Pr Nouredine Yassaa: Ce programme conduira à la création d’entreprises de taille importante dans l'industrialisation des équipements du renouvelable et la réalisation des grands projets en EPC.

Il permettra également l’émergence d'un tissu de PME/PMI dans la réalisation de petits projets (mini-centrales solaires, pompage solaire, installation des chauffe-eau solaire...) et d’une filière de sous-traitance PME/PMI dans les branches métallique, aluminium, les panneaux et chauffe-eaux solaires ainsi que dans le verre et le câblage.

Propositions pour le développement des énergies renouvelables
 
Le Pr Yassaa propose plusieurs pistes pour développer les EnR dans le pays :
- Impliquer la recherche scientifique dans la mise en œuvre du programme des ENR.  Ce dernier doit être suivi par des études de scénarios en fonction de l’évolution du marché du renouvelable à court, moyen et long termes, de l’évolution de la consommation d’électricité et des technologies et leurs coûts.
- Développer des solutions intelligentes (smart grid...) pour améliorer la gestion de l’électricité à partir de sources fluctuantes.
- Développer des modèles de prévisions et de prédictions pour palier aux problèmes d’intermittence générés par les conditions météorologiques.
- Adapter les systèmes fonctionnant à l’énergie renouvelable aux conditions climatiques désertiques, notamment concernant les températures élevées et les vents de sable.
- Développer des technologies de stockage.
- Développer des systèmes hybrides, PV, éolien, CSP, biogaz, gaz, diesel.
- Améliorer le rendement des modules PV en vue de réduire l’espace et les coûts.
- Développer le renouvelable dans le secteur du bâtiment pour assurer l’adhésion des populations.
- Mettre en place une politique de communication, de vulgarisation et de sensibilisation pour éviter les résistances au changement de modèle.
- Encourager davantage la formation professionnelle et supérieure.
- Impliquer les banques dans les projets d’investissement dans le domaine du renouvelable.

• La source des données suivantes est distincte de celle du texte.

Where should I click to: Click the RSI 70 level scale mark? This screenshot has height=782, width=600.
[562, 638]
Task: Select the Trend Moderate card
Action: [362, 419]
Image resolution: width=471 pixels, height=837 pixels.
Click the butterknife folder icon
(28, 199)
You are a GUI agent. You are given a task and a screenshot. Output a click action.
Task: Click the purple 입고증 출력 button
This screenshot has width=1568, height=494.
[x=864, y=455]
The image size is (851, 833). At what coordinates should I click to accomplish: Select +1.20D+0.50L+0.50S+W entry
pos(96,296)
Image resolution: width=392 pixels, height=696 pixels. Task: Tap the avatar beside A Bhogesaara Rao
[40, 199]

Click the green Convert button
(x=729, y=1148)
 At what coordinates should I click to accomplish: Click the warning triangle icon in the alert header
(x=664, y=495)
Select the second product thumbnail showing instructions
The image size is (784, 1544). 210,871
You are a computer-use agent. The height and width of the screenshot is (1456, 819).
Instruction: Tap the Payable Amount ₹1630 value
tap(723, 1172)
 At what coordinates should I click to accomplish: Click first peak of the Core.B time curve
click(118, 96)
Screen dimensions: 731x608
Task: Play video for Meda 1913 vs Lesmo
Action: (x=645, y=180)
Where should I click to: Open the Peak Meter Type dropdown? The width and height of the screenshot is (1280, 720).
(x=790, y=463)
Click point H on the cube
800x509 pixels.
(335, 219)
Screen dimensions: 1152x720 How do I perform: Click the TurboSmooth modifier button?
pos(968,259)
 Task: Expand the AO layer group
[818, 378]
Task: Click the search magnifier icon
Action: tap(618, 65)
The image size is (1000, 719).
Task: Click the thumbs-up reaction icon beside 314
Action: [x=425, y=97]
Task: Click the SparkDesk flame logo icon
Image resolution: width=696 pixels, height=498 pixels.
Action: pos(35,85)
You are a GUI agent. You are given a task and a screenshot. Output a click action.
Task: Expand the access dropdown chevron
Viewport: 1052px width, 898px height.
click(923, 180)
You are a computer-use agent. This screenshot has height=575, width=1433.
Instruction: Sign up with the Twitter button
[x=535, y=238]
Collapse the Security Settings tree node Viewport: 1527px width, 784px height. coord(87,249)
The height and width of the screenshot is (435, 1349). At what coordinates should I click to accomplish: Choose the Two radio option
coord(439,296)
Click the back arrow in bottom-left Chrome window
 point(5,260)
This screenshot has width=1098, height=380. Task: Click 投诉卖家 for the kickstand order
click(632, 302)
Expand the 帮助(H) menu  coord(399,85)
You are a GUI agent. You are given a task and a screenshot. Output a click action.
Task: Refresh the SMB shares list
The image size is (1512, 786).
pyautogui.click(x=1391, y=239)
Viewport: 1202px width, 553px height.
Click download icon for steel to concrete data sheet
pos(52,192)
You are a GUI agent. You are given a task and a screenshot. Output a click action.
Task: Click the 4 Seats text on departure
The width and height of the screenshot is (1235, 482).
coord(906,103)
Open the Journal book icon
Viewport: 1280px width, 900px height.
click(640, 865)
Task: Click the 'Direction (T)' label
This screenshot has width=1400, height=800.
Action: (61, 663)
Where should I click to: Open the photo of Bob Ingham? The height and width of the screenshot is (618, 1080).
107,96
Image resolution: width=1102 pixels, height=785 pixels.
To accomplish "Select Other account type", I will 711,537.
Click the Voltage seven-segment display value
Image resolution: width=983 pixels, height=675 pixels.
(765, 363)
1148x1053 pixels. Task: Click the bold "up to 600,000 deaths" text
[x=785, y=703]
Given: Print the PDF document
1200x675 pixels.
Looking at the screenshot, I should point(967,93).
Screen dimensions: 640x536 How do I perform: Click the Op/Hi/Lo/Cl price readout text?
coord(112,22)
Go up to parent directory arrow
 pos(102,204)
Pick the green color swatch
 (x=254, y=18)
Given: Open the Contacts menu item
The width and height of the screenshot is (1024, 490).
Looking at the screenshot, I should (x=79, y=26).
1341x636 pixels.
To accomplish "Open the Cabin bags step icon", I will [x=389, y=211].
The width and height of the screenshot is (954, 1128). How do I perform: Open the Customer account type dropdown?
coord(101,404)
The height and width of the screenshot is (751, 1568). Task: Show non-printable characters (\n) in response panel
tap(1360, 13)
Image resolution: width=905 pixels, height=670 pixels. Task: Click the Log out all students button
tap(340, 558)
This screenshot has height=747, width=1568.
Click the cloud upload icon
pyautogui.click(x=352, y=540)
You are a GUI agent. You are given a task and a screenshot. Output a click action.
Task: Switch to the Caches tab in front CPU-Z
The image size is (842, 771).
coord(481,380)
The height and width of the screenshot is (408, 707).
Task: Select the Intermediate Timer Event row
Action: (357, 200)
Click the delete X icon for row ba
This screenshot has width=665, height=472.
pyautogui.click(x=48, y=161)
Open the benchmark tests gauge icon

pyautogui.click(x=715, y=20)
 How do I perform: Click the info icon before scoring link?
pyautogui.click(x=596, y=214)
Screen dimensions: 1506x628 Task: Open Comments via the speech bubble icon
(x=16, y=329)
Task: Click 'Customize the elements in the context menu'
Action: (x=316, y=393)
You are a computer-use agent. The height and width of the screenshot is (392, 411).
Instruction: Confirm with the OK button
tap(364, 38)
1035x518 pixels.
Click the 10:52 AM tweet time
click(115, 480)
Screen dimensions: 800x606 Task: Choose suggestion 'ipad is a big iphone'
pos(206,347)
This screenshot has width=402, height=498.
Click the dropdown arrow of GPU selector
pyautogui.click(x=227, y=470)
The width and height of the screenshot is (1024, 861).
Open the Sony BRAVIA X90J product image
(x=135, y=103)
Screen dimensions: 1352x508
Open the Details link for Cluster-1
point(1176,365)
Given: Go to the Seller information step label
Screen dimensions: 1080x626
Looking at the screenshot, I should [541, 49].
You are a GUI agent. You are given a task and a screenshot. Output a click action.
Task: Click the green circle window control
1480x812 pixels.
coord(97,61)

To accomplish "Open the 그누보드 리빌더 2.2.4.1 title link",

Mettre en place des mécanismes de financement appropriés avec un coût de capital raisonnable à même de stimuler l’investissement privé et la création des PME/PMI, surtout dans les EPC.
- Encourager les réseaux autonomes dans les régions isolées.
- Encourager les installations individuelles à faible puissance.

Programme des énergies renouvelables en Algérie
 
Le programme de développement des énergies renouvelables en Algérie  a été adopté lors du Conseil des ministres du 24 mai 2015.
Il  prévoit une production d'ici à 2030 de 22.000 MW d'électricité de source renouvelable, notamment solaire et éolienne, destinée au marché intérieur, en plus de 10.000 MW supplémentaires à exporter.  Cela  correspond à 27% de la production globale d'électricité d'ici 2030.
 
A l'horizon 2030 est prévu un déploiement à plus grande échelle du photovoltaïque et de l'éolien accompagné, à moyen terme, de la production d'énergie à partir du solaire thermique, ainsi que l'intégration de la cogénération, de la biomasse et de la géothermie.
 
L'application de ce programme chiffré à 120 mds $ permettrait de réaliser une économie de prés de 300 milliards de m3 de gaz sur la période allant de 2021 à 2030. Exporté, ce gaz rapportera à l'Etat d'importants revenus supplémentaires.
 
En 2015, 14 centrales électriques photovoltaïques totalisant une capacité installée de 268 mégawatts (MW) ont été mises en service dans les Hauts Plateaux et le sud du pays, pour un coût global de 70 mrds de dinars. Chacune de ces centrales a permis de créer au moins 250 emplois.  Le programme complet pourrait générer jusqu'à 300 000 création d'emplois directs et indirects.